In fact, even less information would be sufficient: we can reconstruct the permutation if, for each number $i$, we know just the count $C(i)$ of numbers smaller than $i$ that intersect with $i$ (we don't need to know which specific numbers it intersects with). In your example, it would be enough to know that $C(1)=C(2)=0$, $C(3)=C(5)=2$ and $C(4)=3$.
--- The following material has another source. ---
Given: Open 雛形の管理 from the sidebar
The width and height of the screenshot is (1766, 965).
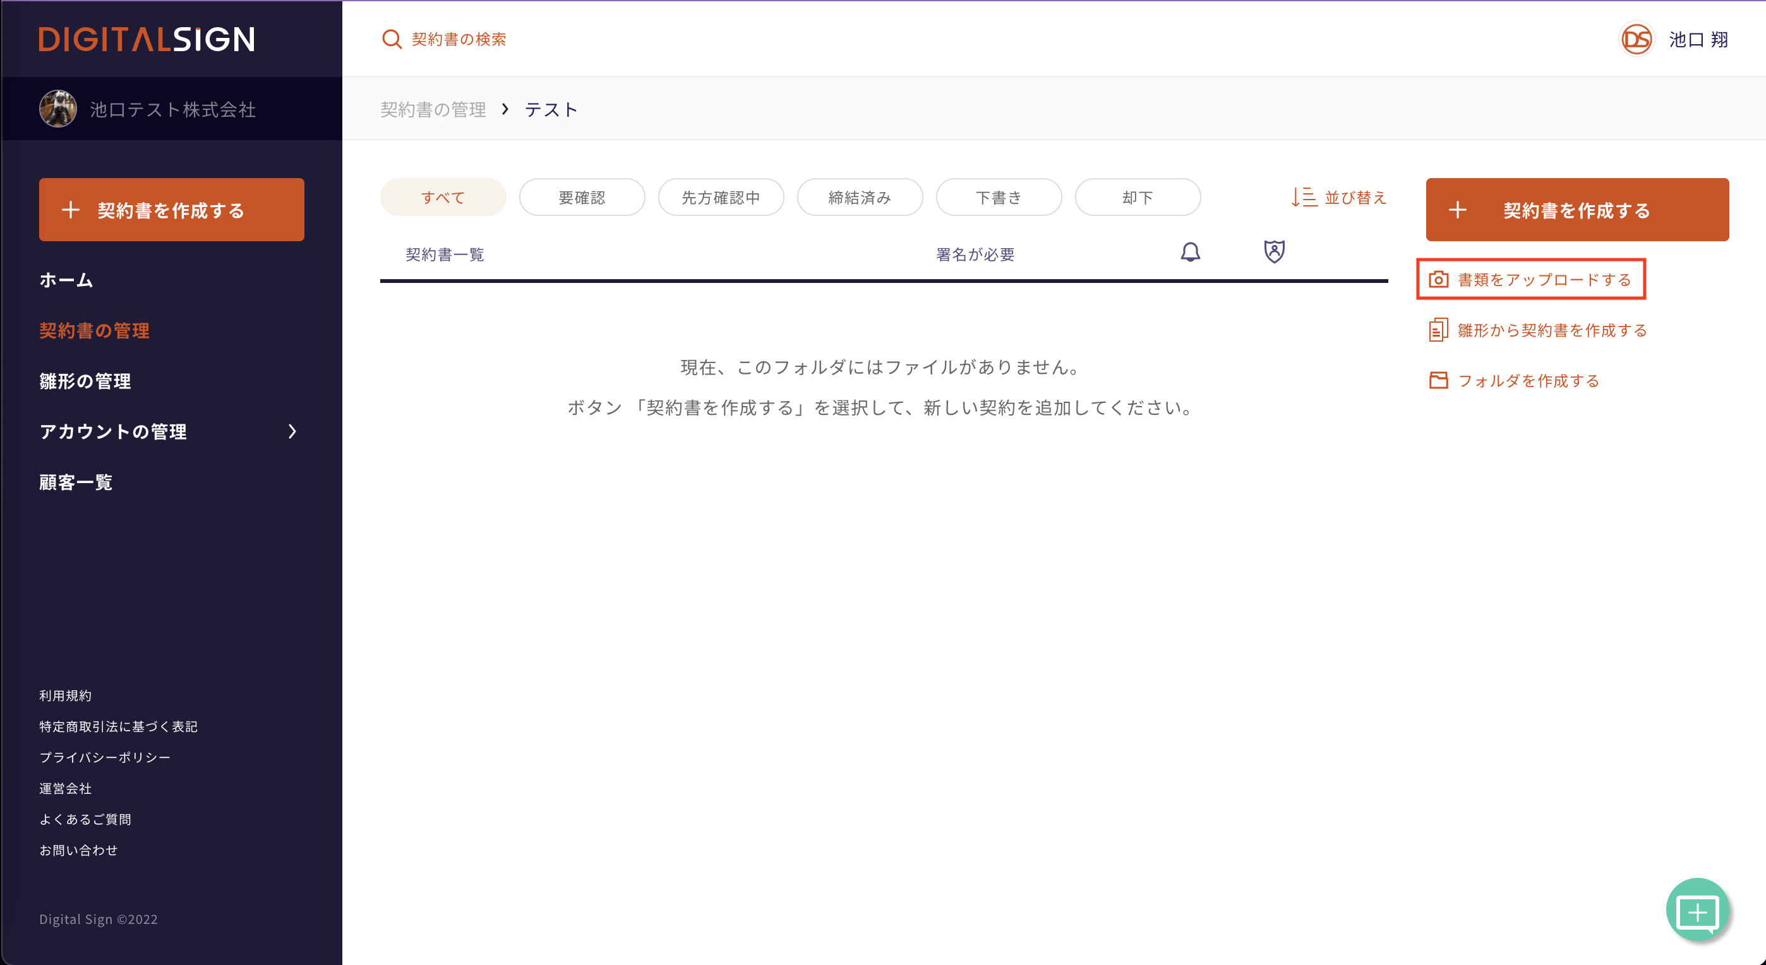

The permutation will be built in steps. Starting with an empty list, in $i$-th step we insert number $i$ into the existing list at the right spot, so that the relative ordering of numbers in the list will be the same as in the full permutation. Since by that time we have already placed numbers $1$ to $(i-1)$ in the list and they are already in the correct positions relative to each other, the intersections between the newly-added number and existing ones must be consecutive and on the right-hand side of the list. Thus, we just need to skip $C(i)$ positions from the right before we insert number $i$ (so if $C(i)=0$, we append number $i$ at the end of the list).
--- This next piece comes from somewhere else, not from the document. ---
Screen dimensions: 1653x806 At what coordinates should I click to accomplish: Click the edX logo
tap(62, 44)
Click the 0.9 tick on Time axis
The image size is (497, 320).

In your example, we would build the list as follows: $$\begin{array}{lcl} C(1)=0 & \rightarrow & \mathbf{1} & \\ C(2)=0 & \rightarrow & 1, \mathbf{2} & \\ C(3)=\fbox{2} & \rightarrow & \mathbf{3}, \fbox{1, 2}\\ C(4)=\fbox{3} & \rightarrow & \mathbf{4}, \fbox{3, 1, 2}\\ C(5)=\fbox{2} & \rightarrow & 4, 3, \mathbf{5}, \fbox{1, 2}\\ \end{array}$$